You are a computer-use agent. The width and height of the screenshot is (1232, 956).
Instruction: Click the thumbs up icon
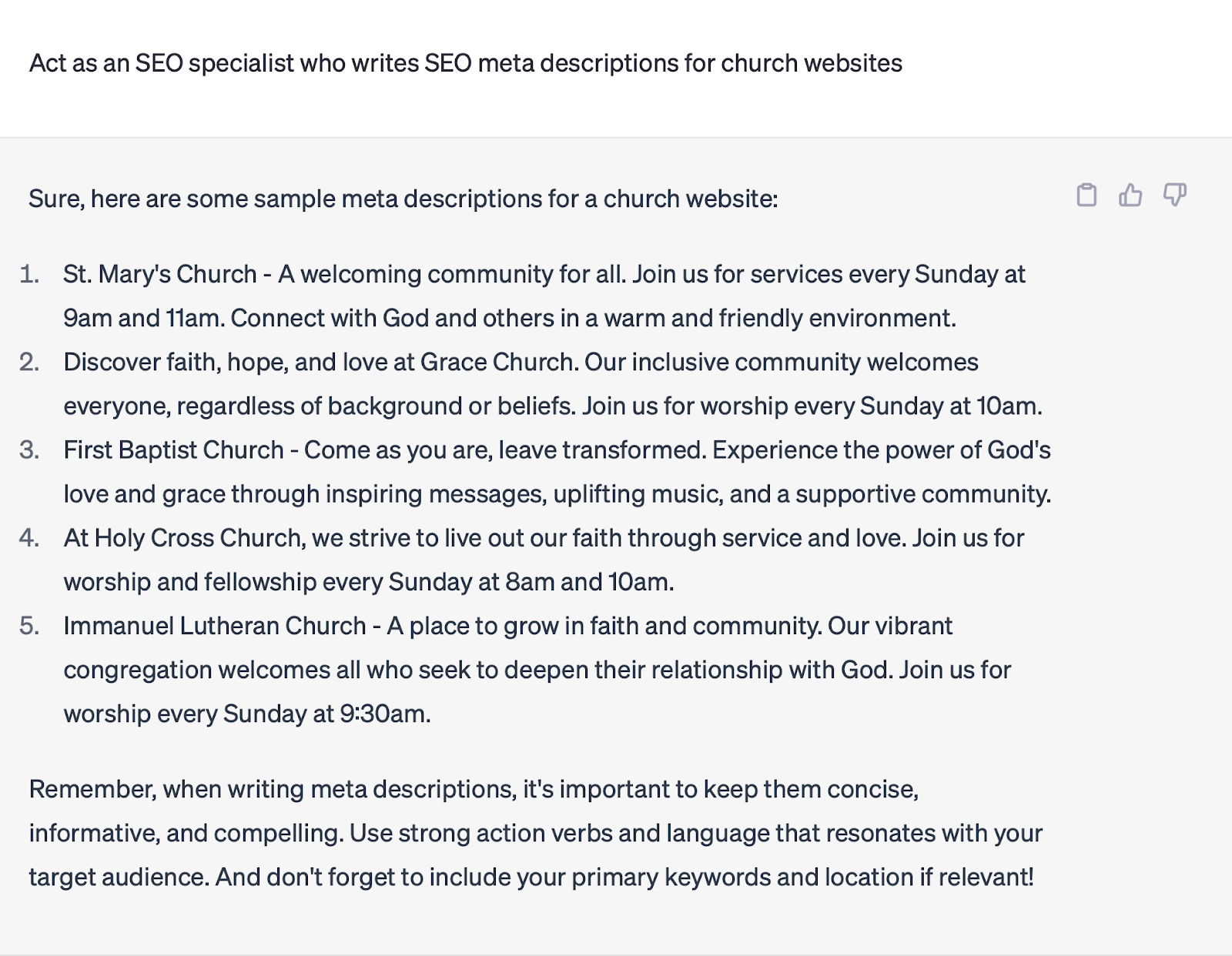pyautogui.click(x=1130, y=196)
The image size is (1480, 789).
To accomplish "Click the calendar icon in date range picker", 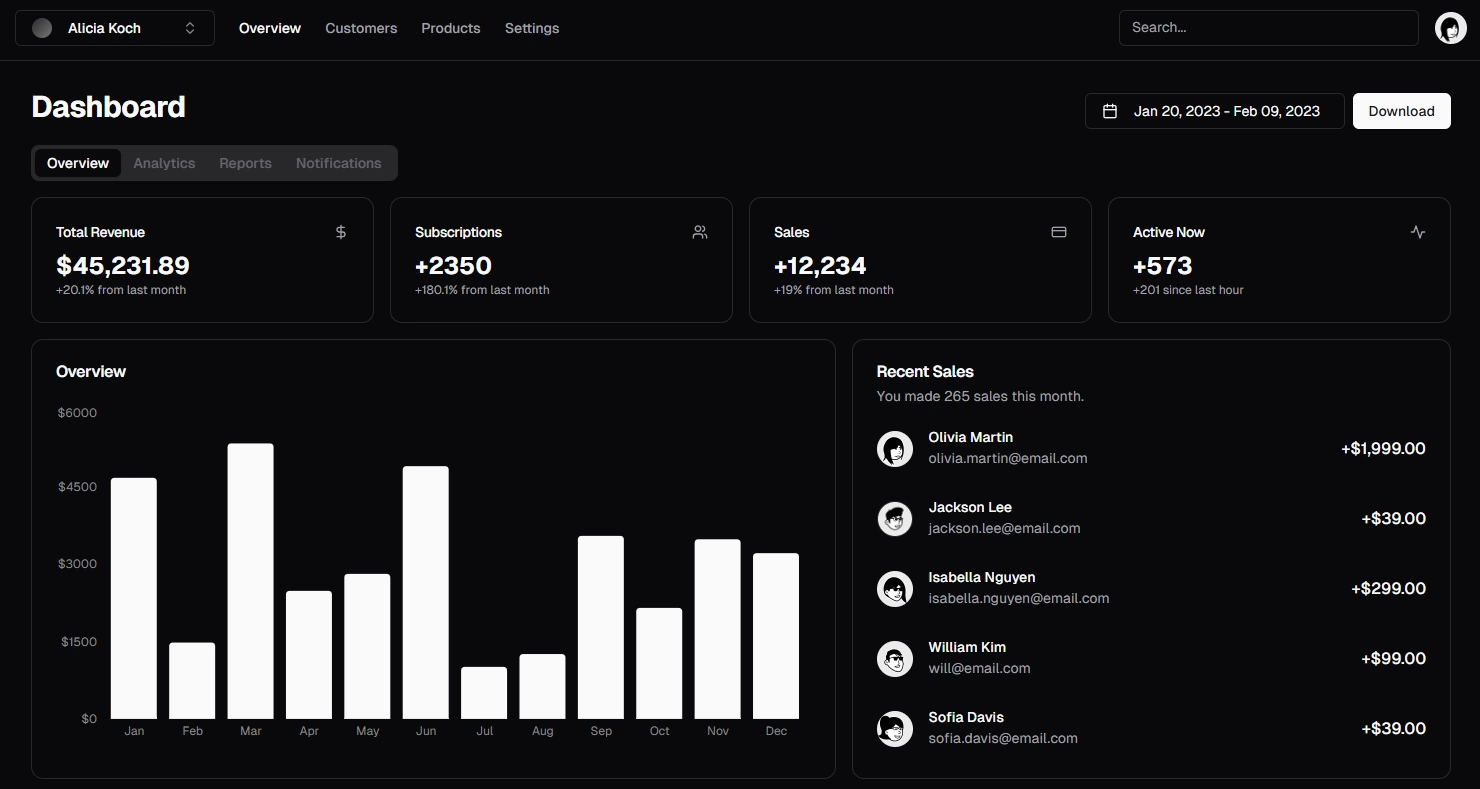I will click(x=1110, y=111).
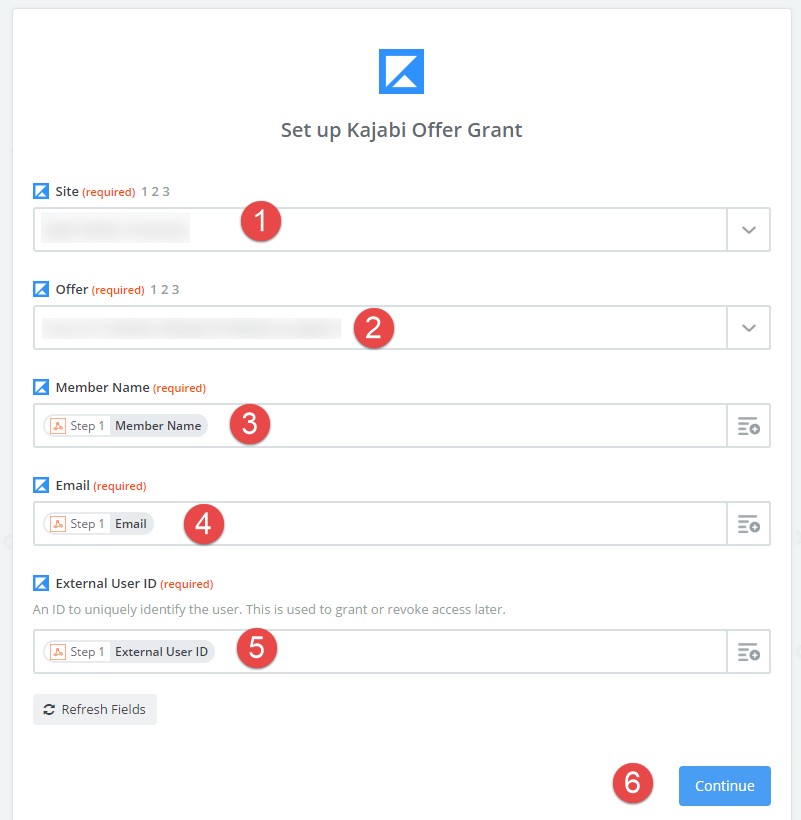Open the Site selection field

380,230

* * * * * * *

■ **Instructions for the task**: Print exactly the lines from the first line of the records above through the line containing "The image size is (1480, 789).", leaving out the pictures.

■ **Response to the exercise**:
You are a computer-use agent. The width and height of the screenshot is (1232, 956).
Instruction: Click the thumbs up icon
pyautogui.click(x=1130, y=196)
The image size is (1480, 789).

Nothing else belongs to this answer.